* _WORK REQUIRED_
Beginning with the line that contains "Given: Click the AUTO TRADING 99.83 % value", reproduce the remaining lines of the material exactly, up to and including the last one, but no pictures.

━━━━━━

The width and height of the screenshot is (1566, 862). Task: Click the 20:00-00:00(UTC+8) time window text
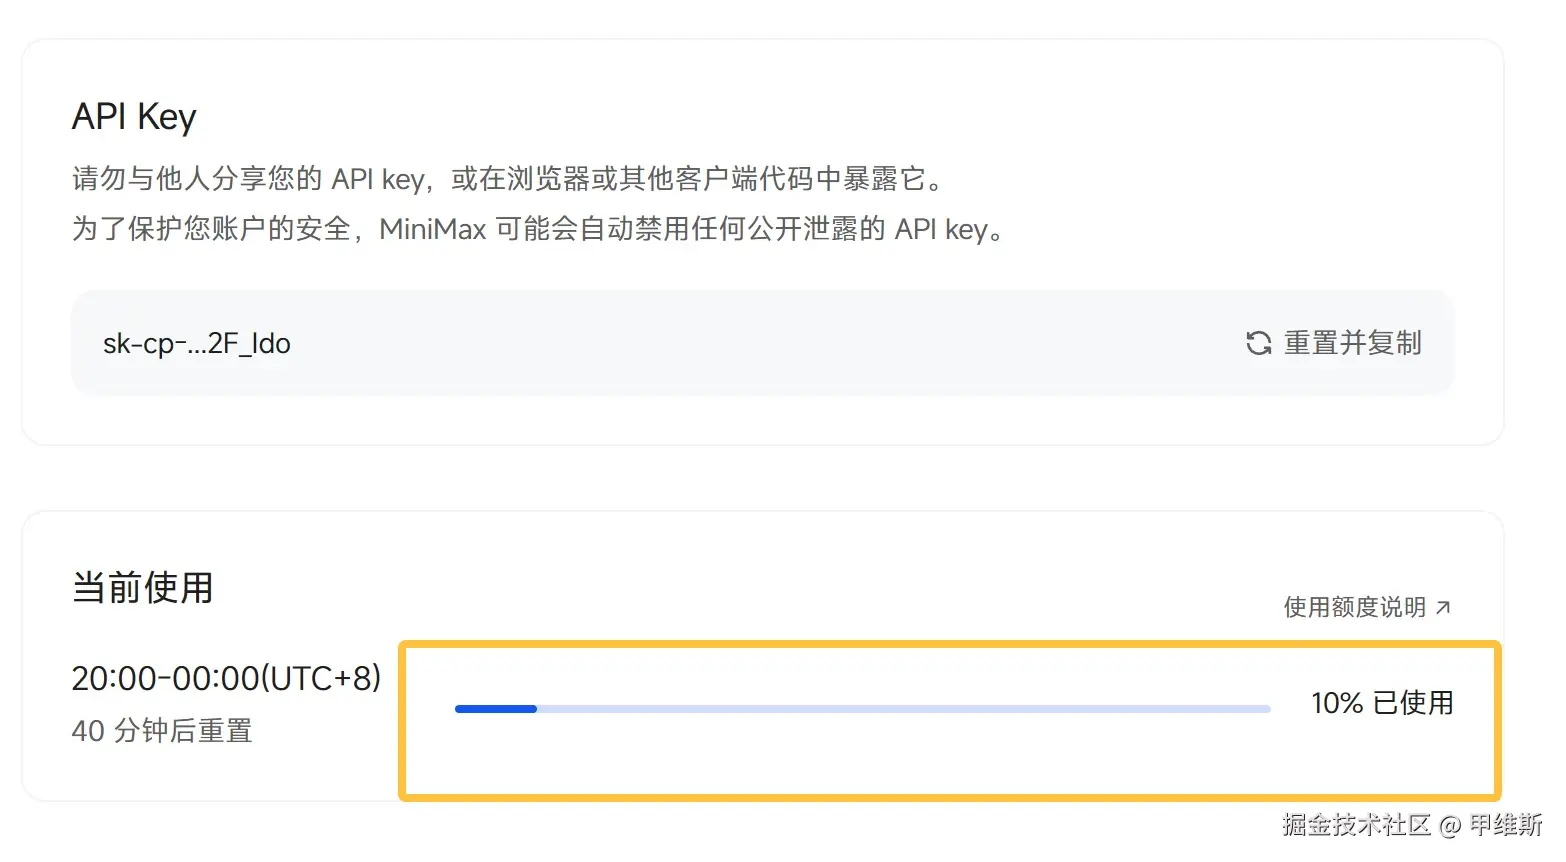[226, 678]
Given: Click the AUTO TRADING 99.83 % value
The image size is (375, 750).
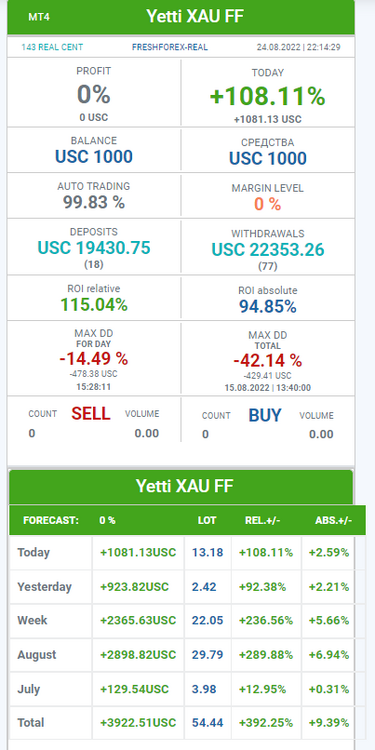Looking at the screenshot, I should click(x=94, y=202).
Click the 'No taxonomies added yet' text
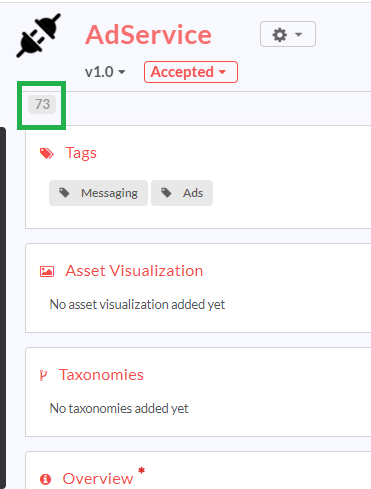371x489 pixels. (119, 408)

━━━━━━

* _WRITTEN RESPONSE_
Given: Click the AUTO TRADING 99.83 % value
The image size is (375, 750).
Looking at the screenshot, I should click(x=94, y=202).
Click the 'No taxonomies added yet' text
371x489 pixels. (119, 408)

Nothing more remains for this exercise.